Server environment variables
| Variable | Default | Example | Purpose |
|---|---|---|---|
GM_HOST | 127.0.0.1 | 0.0.0.0 | Bind address for serve |
GM_PORT | 7437 | 8080 | Bind port for serve |
GM_DATA_DIR | ./.greatmemory | /var/lib/greatmemory | Directory for the SQLite db and embedding model cache (created on demand) |
GM_DB | (→ <data_dir>/greatmemory.db) | postgres://gm:pw@db:5432/gm | Database selector: a postgres:///postgresql:// URL selects Postgres + pgvector; :memory: an in-memory SQLite db; anything else a SQLite file path |
GM_CORS_ORIGINS | (empty → any localhost) | https://app.example.com,https://admin.example.com | Comma-separated exact allowed CORS origins |
GM_API_KEYS | (empty → no auth) | gm_k1,gm_k2 | Comma-separated bearer keys for /v1 and /mcp |
GM_EMBEDDER | fastembed | ollama | Embedder kind: fastembed | ollama | openai | fake |
GM_EMBEDDER_URL | (per kind) | http://127.0.0.1:11434 | Base URL for HTTP embedders |
GM_EMBEDDER_API_KEY | (unset) | sk-... | API key for the openai embedder (optional) |
GM_EMBEDDER_MODEL | (unset) | nomic-embed-text | Model name (required for ollama/openai) |
GM_EMBEDDER_DIM | (unset) | 768 | Embedding dimension (required for ollama/openai) |
GM_LLM | none | ollama | LLM kind for fact extraction & reflection: none | ollama | openai |
GM_LLM_URL | (per kind) | https://api.example.com/v1 | Base URL (required for openai) |
GM_LLM_API_KEY | (unset) | sk-... | API key for the openai LLM (optional) |
GM_LLM_MODEL | (unset) | llama3 | Model name (required for ollama/openai) |
GM_RERANK | none | lexical | Second-stage reranker: none | noop | lexical |
GM_GRAPH_EXPAND_HOPS | 0 | 1 | Knowledge-graph expansion hops during retrieval (0 disables) |
GM_GRAPH_BACKEND | store | mysql://… | Knowledge-graph backend: store reuses the main DB, or a separate mysql:///postgres:///sqlite path |
GM_CARDS_SEMANTIC_LINKING | false | true | Embed memory cards on create and auto-link by cosine similarity instead of keyword/tag overlap |
GM_REFLECTION | true | false | Prospective reflection (RMM): auto-summarize each ingested document into a memory card.
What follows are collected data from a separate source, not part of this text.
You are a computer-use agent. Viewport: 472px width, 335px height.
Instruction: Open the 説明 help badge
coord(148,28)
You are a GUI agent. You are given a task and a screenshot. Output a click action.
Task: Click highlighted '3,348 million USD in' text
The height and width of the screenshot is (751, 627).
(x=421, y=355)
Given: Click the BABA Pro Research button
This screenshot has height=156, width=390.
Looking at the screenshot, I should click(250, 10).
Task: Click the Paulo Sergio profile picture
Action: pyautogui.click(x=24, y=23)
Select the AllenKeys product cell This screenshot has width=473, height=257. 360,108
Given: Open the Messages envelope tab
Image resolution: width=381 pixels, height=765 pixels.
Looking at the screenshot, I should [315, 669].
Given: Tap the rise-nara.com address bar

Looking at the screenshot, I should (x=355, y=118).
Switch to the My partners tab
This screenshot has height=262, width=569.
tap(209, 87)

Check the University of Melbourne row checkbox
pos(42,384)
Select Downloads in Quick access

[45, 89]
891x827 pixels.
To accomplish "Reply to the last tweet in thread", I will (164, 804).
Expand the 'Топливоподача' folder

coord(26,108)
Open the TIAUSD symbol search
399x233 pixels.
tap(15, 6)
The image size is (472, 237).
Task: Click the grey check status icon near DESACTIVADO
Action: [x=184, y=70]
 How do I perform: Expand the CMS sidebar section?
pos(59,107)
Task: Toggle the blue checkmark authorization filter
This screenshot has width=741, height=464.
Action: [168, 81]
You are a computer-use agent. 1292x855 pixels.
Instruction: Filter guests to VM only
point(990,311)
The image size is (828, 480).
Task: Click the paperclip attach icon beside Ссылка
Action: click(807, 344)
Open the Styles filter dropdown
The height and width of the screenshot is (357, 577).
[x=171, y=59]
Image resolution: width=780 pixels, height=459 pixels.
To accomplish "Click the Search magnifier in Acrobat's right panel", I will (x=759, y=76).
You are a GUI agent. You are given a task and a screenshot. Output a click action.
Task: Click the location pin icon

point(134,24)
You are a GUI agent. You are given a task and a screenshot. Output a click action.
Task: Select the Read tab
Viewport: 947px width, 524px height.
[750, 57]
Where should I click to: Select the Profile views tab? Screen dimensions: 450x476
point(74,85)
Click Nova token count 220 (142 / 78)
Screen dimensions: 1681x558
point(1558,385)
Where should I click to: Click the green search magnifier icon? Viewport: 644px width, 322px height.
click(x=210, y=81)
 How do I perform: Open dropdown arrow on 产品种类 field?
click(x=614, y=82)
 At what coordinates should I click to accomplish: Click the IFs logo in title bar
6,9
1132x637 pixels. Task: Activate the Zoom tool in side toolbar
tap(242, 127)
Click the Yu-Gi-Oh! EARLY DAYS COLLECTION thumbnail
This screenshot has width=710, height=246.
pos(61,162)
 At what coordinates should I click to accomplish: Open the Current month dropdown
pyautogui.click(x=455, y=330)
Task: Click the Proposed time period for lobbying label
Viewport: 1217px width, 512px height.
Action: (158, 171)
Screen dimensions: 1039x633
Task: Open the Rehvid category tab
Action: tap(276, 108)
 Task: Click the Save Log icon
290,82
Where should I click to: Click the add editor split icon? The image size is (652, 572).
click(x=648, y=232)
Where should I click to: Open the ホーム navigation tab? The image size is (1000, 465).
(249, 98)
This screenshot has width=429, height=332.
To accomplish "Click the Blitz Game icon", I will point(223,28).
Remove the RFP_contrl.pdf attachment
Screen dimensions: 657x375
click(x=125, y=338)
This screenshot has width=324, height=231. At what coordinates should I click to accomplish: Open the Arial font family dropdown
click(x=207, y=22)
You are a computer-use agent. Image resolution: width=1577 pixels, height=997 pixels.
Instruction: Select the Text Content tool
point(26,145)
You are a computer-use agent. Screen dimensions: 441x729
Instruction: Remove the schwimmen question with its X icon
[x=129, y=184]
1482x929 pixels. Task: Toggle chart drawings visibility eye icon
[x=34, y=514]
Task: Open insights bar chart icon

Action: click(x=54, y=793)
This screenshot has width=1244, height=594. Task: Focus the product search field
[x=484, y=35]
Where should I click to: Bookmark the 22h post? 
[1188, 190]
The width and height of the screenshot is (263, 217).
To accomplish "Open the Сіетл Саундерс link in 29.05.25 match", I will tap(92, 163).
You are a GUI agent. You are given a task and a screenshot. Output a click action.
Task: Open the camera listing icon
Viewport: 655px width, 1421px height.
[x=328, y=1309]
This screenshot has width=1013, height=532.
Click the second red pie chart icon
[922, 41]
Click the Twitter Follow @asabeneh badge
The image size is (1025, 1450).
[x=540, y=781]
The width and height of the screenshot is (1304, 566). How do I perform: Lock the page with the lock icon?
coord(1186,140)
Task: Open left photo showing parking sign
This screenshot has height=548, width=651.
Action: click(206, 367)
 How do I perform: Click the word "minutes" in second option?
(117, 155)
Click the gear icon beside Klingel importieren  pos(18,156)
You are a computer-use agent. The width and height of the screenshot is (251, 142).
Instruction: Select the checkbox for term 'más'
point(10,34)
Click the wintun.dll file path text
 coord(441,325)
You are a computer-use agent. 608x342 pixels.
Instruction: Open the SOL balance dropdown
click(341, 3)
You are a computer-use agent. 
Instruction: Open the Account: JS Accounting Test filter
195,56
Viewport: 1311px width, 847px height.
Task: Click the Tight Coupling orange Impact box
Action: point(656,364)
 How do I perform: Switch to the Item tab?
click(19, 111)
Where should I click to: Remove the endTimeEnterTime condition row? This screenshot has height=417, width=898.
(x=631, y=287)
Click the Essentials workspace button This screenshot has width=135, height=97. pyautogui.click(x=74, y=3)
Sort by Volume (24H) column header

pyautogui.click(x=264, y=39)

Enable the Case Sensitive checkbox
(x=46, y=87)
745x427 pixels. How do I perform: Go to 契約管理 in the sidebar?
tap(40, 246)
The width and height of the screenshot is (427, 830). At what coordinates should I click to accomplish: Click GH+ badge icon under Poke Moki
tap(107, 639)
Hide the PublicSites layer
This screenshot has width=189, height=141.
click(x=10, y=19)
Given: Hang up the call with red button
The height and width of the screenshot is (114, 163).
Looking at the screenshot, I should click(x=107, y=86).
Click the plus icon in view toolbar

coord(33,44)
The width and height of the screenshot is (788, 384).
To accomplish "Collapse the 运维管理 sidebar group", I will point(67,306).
Needs an LLM; a no-op without one |
GM_USEFULNESS | true | false | Live-Evo usefulness reweighting: nudge frequently-retrieved memories up the ranking |
GM_TRUST | true | false | Trust gating (InjecMEM): quarantine prompt-injection-looking content from the knowledge graph and downgrade its trust score |
Memory feature toggles
Three higher-level memory behaviors are on by default and can be turned off
independently - via greatmemory.toml, a GM_* env var, or a gmem serve flag
(the flag wins, then env, then toml). The research behind each is on the
Research & roadmap page.
| Feature | toml key | env var | serve flags |
|---|---|---|---|
| Prospective reflection (RMM) | features.reflection | GM_REFLECTION | --enable-reflection / --disable-reflection |
| Usefulness reweighting (Live-Evo) | features.usefulness | GM_USEFULNESS | --enable-usefulness / --disable-usefulness |
| Trust gating (InjecMEM) | features.trust | GM_TRUST | --enable-trust / --disable-trust |
# All three off (ingest-only, no LLM cards, plain relevance ranking, no quarantine):
GM_REFLECTION=false GM_USEFULNESS=false GM_TRUST=false gmem serve
# Same, via flags (flags override env/toml; both --enable-X and --disable-X is an error):
gmem serve --disable-reflection --disable-usefulness --disable-trust
- Reflection - each ingested document is summarized by the LLM into one
agentic memory card (title, summary, keywords, tags), auto-linked to related
cards. Requires
GM_LLM; a no-op without one. Off → ingest without generating cards (you can still create them via/v1/cardsorgmem card create). - Usefulness - retrieval keeps a usefulness score per memory, raised when a memory is returned and decayed when it is not, then nudges frequently-used memories up the ranking. Off → purely relevance-ordered ranking.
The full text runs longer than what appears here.